埼玉県川口市にある「工房集」は絵画や織りを中心に障害者が自ら取り組む表現活動の場所であると同時に、
工房集の母体である「みぬま福祉会」の表現活動プロジェクトそのもののことでもあります。
表現活動をしているメンバーは現在100人を超えています。
そのメンバーによる選りすぐりの作品群(絵画・ドローイング・織・立体作品)を工房集の紹介とともに作家ごとに展示します。
“アールブリュット”や“アウトサイダーアート”など様々に呼ばれるいわゆる障害のある人たちのアートは現在大きな関心を集めています。
アールブリュットやアウトサイダーアートの大きな企画展には工房集のメンバーのだれかが必ず招待され出展しています。
しかしまだまだそんなアートが注目をされていなかった頃から、工房集は表現活動を仕事にという考え方のもとに始まって、15年以上にわたり活動し制作し続けています。
表現活動を持続しつづけているのは、アートとして作品を作ることを目的にしていること以上に、絵を描いたりものを作ったりすること、いわゆる表現することが、
彼らにとって生きていく中で必要不可欠な行為「生きるための表現」だからです。そしてだからこそ、その中からとても魅力的な作品が生まれてきます。

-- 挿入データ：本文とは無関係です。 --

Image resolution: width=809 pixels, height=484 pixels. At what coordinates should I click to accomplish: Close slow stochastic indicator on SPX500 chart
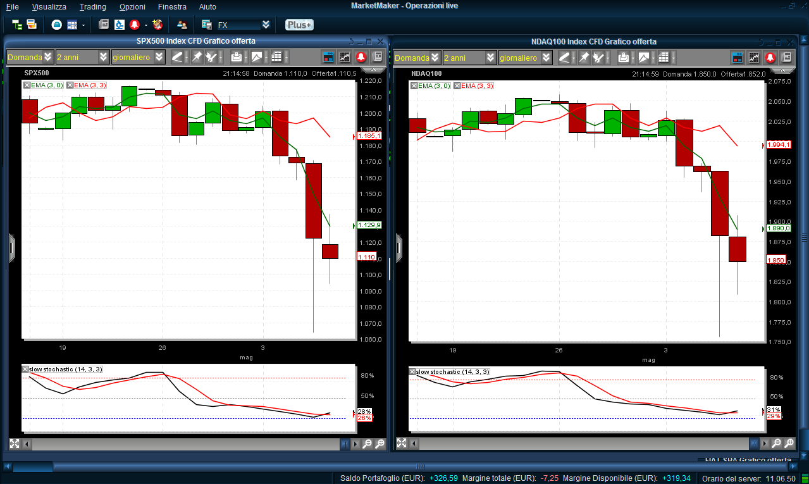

現代アートのコンセプト重視の流れの中にあって、人間が描くことや作ることに対する根源的な欲求に導かれ表現された作品は、
観るものに強いメッセージとなって伝わります。こうして生まれる作品の中には現代アートと不思議とリンクしているものが多いのです。
そして美術史的な位置づけの一方で彼らの抱える現実には、移動を含め様々な制約がある生活やコミュニケーションなど、
自身の感情や感性を他者に伝えることに伴う困難さという問題が常にあります。
彼らにとって表現することは自分自身の存在を他者に認識してもらい、
さらに尊重してもらうことができる切実な手段・方法なのです。
実はその問題は障害者だけの問題ではなく現代社会に生きる我々自身の問題とも重なります。
様々な問題を投げかける魅力的な作品の数々を多くの方々に見ていただきたい。
工房集の営みはアート界は勿論、教育・福祉など分野を越境し、多くの人たちにアートってなんだろう、
福祉ってなんだろうといった根源的な「問い」をもたらすことになるでしょう。